Merritt Marwood (Mem) Lovett (June 15, 1912 – September 19, 1995) was a major league baseball player who appeared as a pinch-hitter in a single major league game for the Chicago White Sox on September 4, 1933. A native of Chicago, Illinois, USA, Lovett batted and threw right-handed. He went 0-for-1.
Lovett died in Downers Grove, Illinois, at age of 83.
Louis Alexander North was born on June 15, 1891 in Elgin, Illinois. He was a professional baseball pitcher that was a right-handed pitcher over parts of seven seasons (1913, 1917, 1920–1924) with the Detroit Tigers, St. Louis Cardinals and Boston Braves. For his career, he compiled a 21–16 record in 172 appearances, most as a relief pitcher, with an 4.43 earned run average and 199 strikeouts. In 1918 North served in the military during World War I. He died on May 15, 1974 in Shelton, Connecticut.
Henry Peter Reitz was born on June 29, 1867 in Chicago and was nicknamed “Heinie”.
In 1893, Reitz was sold, for $300, by the San Francisco Friscos to the Baltimore Orioles. His five-year tenure at Baltimore included his most notable season, 1894, during which he collected 31 triples. At the time, this tied Dave Orr’s mark, set in 1886, for most triples in a single season.

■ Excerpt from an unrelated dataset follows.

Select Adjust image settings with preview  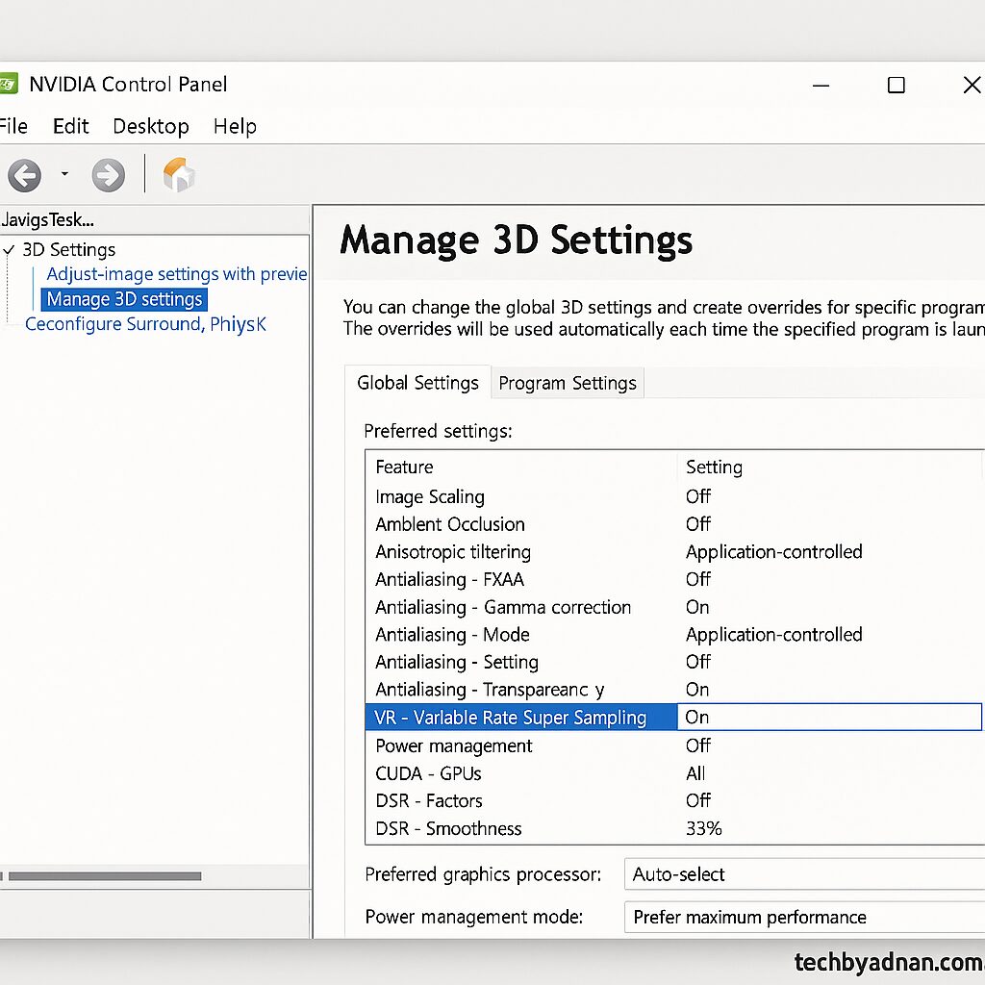point(176,274)
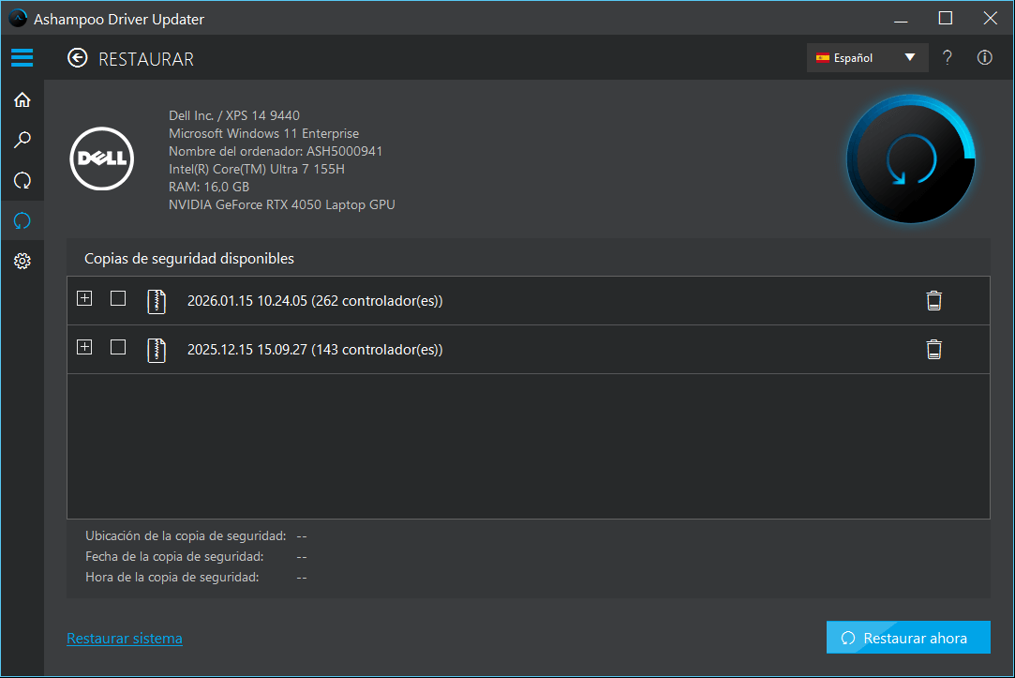Delete the 2026.01.15 backup using its trash icon
This screenshot has height=678, width=1015.
933,299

Although Chief Wilson surpassed both of them with his 36 triple season in 1912, Reitz and Orr still hold second place for this record. Contributing to Reitz’s 31 triples in 1894 were two bases loaded triples he hit in the 3rd and 7th inning on June 4 against the Chicago Colts that led Baltimore to a 12–4 victory.
Reitz’s two bases loaded triples in a single game matched a feat achieved by Sam Thompson in 1887. The frequency with which Reitz hit triples in 1894 was marked departure from every other season in his career. Excluding his record-tying season, he averaged under six triples per year.
On December 10, 1897, he was traded (with Jack Doyle and Doc Amole) to the Washington Senators in exchange for Doc McJames, Gene DeMontreville, and Dan McGann. After one season in Washington, Reitz was traded to the Pittsburgh Pirates in exchange for Dick Padden, Jimmy Slagle, and Jack O’Brien. Reitz played 34 games for Pittsburgh in the 1899 season, and was traded in March 1900, to Milwaukee of the American Association in exchange for a player to be named later. In September 1900, Pittsburgh received Harry Smith to complete the transaction.
Reitz was killed in a car accident (November 10, 1910) at the age of 47 in Sacramento, California. This marked the first time that a car accident claimed the life of a major league baseball player, although it would not be until 1924 that an active major-leaguer, Boston Braves shortstop Tony Boeckel, would die in an auto accident.